Twenty-one percent of patients who showed at least a 50% reduction in monthly headache days at 12 months had not shown this reduction at three months.

“There is increasing evidence there is a significant proportion of patients who we could help with this class of medication – and with other highly effective treatments such as botulinum toxin A – who are ‘late responders’,” Dr Ray told The Medical Republic.

“However [we] are unable to do so within the constraints of the PBS, which requires patients who do not achieve a 50% reduction [in monthly migraine days] within three months be discontinued from therapy.”

Dr Adele Stewart, chair of the RACGP pain management specific interest group, agreed the findings supported the concept of reviewing PBS requirements around ceasing treatment in non-responders.

“Poor agreement between the three-month and 12-month ≥50% response rates does highlight the need for further clinical studies to explore the three-month rule the PBS uses, as this may not be an adequate trial [period] to assess response,” said Dr Stewart.
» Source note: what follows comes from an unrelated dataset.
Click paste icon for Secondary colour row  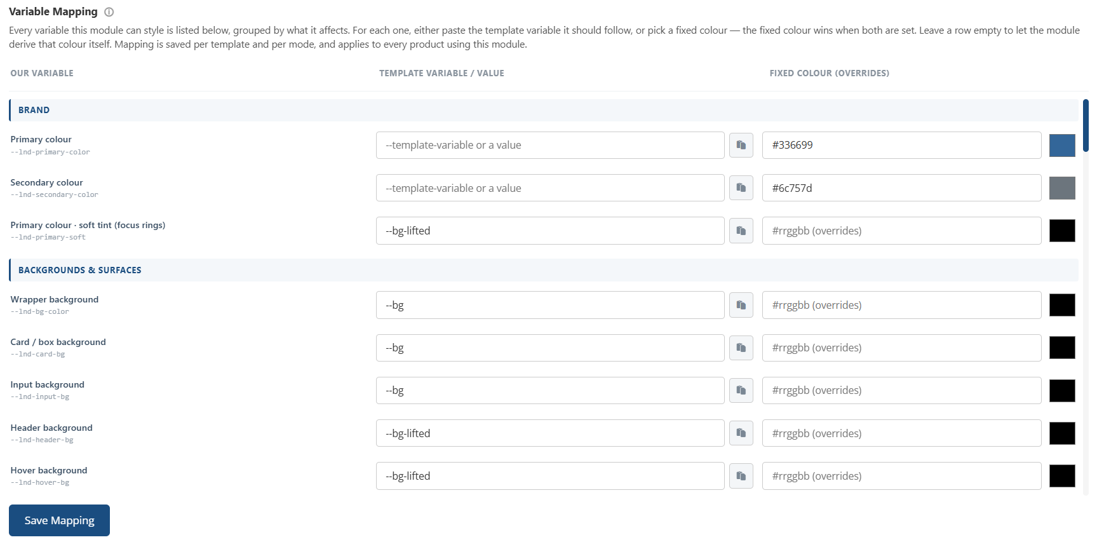(x=741, y=188)
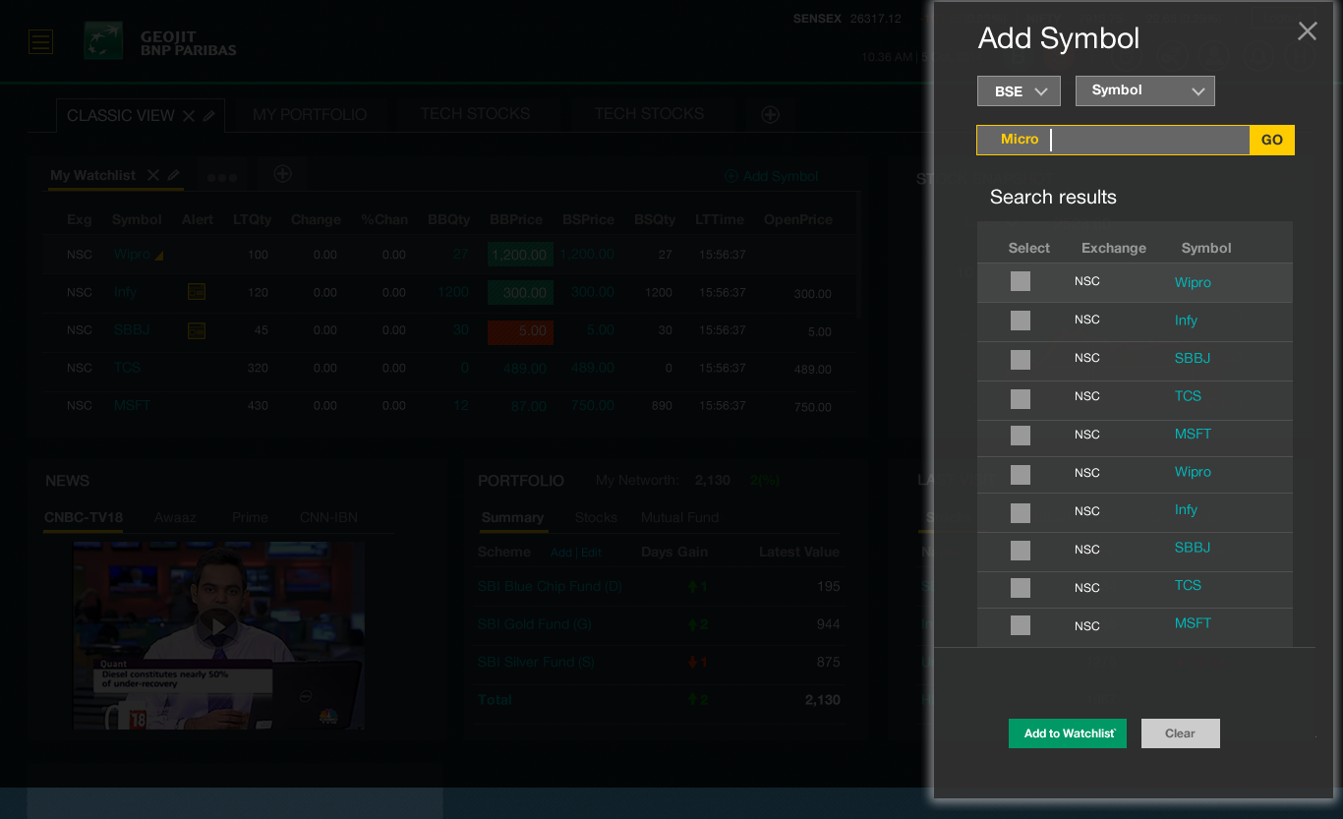Image resolution: width=1343 pixels, height=819 pixels.
Task: Expand the Symbol type dropdown
Action: click(x=1144, y=91)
Forty-two percent of patients had discontinued treatment at 12-months due to lack of efficacy, adverse effects or a change in circumstances. There was no difference between galcanezumab and fremanezumab with respect to reducing headache frequency.

Dr Ray acknowledged that GPs played a key role in managing chronic migraine and limiting the significant disability associated with the condition by addressing lifestyle factors, optimising acute treatments and starting preventative agents.

“Counselling for the risk of medication overuse headache and avoiding overuse of acute analgesia (triptans more than 10 days/month or simple analgesics more than 15 days/month) will help compounding disability,” Dr Ray said.

Both galcanezumab (Emgality) and fremanezumab (Ajovy) are TGA-approved and available via the PBS. GPs can continue scripts for galcanezumab and fremanezumab provided a neurologist provides the initial prescription.